I have scans again one week from today. Two days later I am to review them and to have another infusion. I already know that my new oncologist will not be able to meet with me that day—I believe she shall be in the ICU. Younger doctors are being asked to fill all sorts of roles now—previously she was on the COVID19 unit. I am sure they are receiving a phenomenal education but the stress must be extraordinary. And of course, it is hard for their cancer patients as well.
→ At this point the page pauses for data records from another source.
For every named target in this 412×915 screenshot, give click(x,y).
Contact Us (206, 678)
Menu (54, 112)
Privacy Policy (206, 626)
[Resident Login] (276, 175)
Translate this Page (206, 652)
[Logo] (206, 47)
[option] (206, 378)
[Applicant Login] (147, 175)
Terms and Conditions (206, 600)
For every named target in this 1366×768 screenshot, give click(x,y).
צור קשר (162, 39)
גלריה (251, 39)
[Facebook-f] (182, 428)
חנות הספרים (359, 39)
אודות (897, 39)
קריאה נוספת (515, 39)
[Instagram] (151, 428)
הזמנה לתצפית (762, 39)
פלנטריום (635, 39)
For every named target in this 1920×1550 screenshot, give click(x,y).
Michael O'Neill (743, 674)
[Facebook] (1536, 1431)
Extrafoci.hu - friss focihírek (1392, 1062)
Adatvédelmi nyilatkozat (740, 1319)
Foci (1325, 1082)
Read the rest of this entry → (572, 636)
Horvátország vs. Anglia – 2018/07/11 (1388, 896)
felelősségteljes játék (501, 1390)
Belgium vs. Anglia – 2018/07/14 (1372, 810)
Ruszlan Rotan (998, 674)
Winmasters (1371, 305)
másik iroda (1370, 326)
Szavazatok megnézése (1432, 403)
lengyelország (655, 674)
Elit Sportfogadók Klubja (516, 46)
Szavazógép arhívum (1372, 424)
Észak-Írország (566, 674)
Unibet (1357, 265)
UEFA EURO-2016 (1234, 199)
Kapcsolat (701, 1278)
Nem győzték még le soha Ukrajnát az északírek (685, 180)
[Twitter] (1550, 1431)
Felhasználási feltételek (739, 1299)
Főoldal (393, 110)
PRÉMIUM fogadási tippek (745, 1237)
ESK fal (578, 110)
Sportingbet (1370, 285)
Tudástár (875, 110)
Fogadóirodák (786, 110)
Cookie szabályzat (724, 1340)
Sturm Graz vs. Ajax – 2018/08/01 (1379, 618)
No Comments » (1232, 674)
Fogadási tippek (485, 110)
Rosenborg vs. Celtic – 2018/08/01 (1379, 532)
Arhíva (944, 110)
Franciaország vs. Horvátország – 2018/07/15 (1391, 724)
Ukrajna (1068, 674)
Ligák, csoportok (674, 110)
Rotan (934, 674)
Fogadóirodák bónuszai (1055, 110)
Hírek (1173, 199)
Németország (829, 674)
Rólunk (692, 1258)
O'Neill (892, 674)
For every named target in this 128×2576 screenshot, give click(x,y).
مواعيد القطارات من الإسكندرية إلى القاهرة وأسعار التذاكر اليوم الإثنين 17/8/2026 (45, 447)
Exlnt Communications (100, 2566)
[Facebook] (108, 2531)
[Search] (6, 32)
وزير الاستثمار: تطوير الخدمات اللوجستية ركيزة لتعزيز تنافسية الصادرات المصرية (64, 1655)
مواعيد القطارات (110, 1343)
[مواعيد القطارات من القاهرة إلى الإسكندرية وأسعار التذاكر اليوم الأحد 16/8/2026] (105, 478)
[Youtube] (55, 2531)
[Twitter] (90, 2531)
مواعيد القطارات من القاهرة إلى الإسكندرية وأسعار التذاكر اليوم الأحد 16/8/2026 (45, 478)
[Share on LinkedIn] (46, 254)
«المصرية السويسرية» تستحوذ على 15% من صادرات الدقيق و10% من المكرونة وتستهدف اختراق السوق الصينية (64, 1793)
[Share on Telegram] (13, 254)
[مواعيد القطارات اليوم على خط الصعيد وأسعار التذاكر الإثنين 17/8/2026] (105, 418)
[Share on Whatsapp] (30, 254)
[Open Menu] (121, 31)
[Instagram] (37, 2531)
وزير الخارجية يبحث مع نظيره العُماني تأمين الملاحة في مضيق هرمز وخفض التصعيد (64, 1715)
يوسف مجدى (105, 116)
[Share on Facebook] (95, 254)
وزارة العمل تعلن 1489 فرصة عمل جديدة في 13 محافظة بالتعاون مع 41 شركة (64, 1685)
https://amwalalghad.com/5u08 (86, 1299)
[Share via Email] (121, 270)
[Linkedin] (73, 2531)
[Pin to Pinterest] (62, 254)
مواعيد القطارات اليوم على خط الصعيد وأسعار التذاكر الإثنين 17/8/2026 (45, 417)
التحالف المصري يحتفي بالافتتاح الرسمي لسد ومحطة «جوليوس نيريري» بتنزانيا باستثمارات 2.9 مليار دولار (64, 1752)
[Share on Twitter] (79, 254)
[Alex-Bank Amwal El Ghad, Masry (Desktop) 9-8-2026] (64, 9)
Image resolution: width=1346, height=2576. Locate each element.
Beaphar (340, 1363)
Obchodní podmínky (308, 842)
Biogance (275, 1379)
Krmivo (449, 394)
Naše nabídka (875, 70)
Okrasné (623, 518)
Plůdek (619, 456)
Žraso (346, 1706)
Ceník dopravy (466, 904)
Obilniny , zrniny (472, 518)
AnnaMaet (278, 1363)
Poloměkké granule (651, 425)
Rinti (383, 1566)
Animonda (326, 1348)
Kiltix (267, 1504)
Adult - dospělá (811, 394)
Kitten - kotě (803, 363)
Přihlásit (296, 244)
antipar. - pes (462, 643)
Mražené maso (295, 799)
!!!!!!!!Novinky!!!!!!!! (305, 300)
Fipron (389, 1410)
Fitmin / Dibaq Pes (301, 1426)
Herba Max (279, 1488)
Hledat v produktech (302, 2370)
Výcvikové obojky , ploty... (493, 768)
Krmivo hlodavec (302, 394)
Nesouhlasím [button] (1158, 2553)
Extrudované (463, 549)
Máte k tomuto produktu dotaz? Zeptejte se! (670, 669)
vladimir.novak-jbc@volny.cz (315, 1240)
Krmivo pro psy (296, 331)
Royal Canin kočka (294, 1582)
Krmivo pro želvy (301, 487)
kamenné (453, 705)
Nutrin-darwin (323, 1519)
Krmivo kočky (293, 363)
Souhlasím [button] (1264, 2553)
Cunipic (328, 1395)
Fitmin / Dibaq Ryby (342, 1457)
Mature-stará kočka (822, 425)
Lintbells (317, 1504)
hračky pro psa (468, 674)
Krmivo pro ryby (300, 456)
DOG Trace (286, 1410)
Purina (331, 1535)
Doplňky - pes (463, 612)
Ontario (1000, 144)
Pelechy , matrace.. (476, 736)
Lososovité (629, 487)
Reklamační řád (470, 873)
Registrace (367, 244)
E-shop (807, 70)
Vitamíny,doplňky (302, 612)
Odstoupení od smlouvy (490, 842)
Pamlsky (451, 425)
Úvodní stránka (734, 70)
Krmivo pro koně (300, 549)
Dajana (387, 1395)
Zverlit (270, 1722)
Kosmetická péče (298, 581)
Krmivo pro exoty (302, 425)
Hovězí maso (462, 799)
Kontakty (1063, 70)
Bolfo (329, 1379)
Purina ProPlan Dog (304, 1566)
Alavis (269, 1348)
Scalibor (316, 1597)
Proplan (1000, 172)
Given the gravity of my decision (yes) I decided that it was best to get in touch with Alice. Yesterday I sent her this message:
“Good morning. Scans a week from Tuesday and I won’t actually be seeing Jess so thought I’d discuss with you. I have been pretty flipping miserable for weeks now—physically and emotionally. Last night my mouth/throat/tongue were the worst yet. Unless those scans show some very compelling reason as to why to stay on this I am done. Done to the point that even if there is not a good next choice done. If I have six months to live I’d rather not be miserable. If there is a good chance the MEK inhibitor will have similar side effects than it is not the drug for me. Honestly I have been so depressed that at times I have been ready to call it quits all together. However, given the possibility of improvement while retaining quality of life, I could rally. So let’s discuss what that might or might not look like.‘
She responded immediately and then called me later. This next scan shall be telling but my mind is made up per suffering—if it is for naught, I am not on board.
Today was better—the discomfort remains great but knowing that I have drawn a line in the sand I feel safer somehow. Just as it is powerful to know one’s strengths it is also imperative to appreciate one’s limits.
I love life. So very much. But pain is incredibly demoralizing and I have made the choice that for me, not how I wish to spend the rest of my time here.
Fingers crossed that there is an easier option.